I left the briefing feeling optimistic. Superintendent Hosanna Mahaley showed graphs that made both elementary and secondary scores look like massive gains – “some even almost doubled!”- they kept saying. OSSE made sure to visually portray the data to show “huge” improvements and strides on test scores.

And then I got back to the office and really got to digging into the numbers and reading press releases.

I started off with the ever-so-optimistic OSSE press release which confirmed the findings I’d recently heard at the briefing. Next I ventured into Bill Turque’s somewhat somber take in the Post and realized I had drunk the Kool-Aid. Next,  I read DCPS' press release, which seemed to offer some middle ground.

The long and short of it is, DCPS students in middle and high schools (grades 7,8 and 10) have shown significant progress in both math and reading in the past five years. Since 2007, reading scores in for these "secondary school" grades have gone up about 13 percentage points and math almost 20 percentage points. However, the progress has been much shorter year over year.  In the last year, reading has improved a scant 1.1 percentage points, and 3.3 percentage points in math. Not terrific, but not too shabby either.

The bad news is, well, let’s just say the word “stabilized” was used more than often when referring to elementary school scores. After a dip in scores last year, this year there was only little improvement, but the overall trend shows improvement since 2007.  

DCPS teachers may be breathing a sigh of relief with these modest gains.

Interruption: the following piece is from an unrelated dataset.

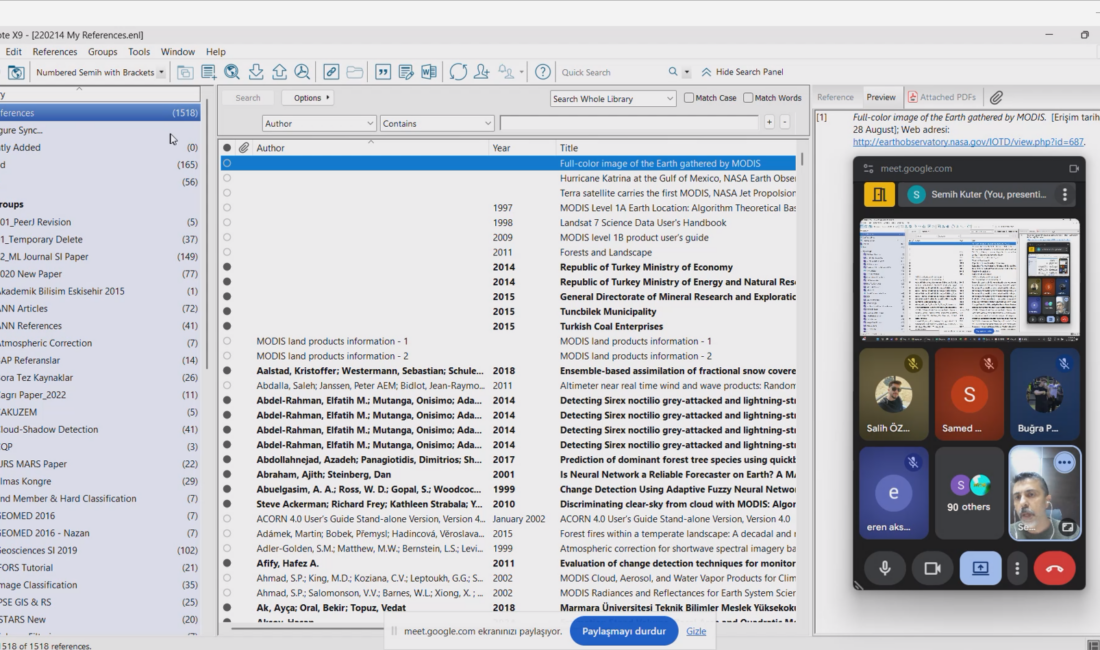Open the earthobservatory.nasa.gov link in preview

968,142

But the fact is, they are modest and the progress of reform continues show incremental results. Less than half of elementary students in DCPS and charter schools are proficient in reading and math (43.9% in reading and 43.3% in math). That is still abysmal. Research shows that if children are not reading at grade-level by the third grade, they may never catch up. We need to accelerate the gains in the early years to see better results through high school and college.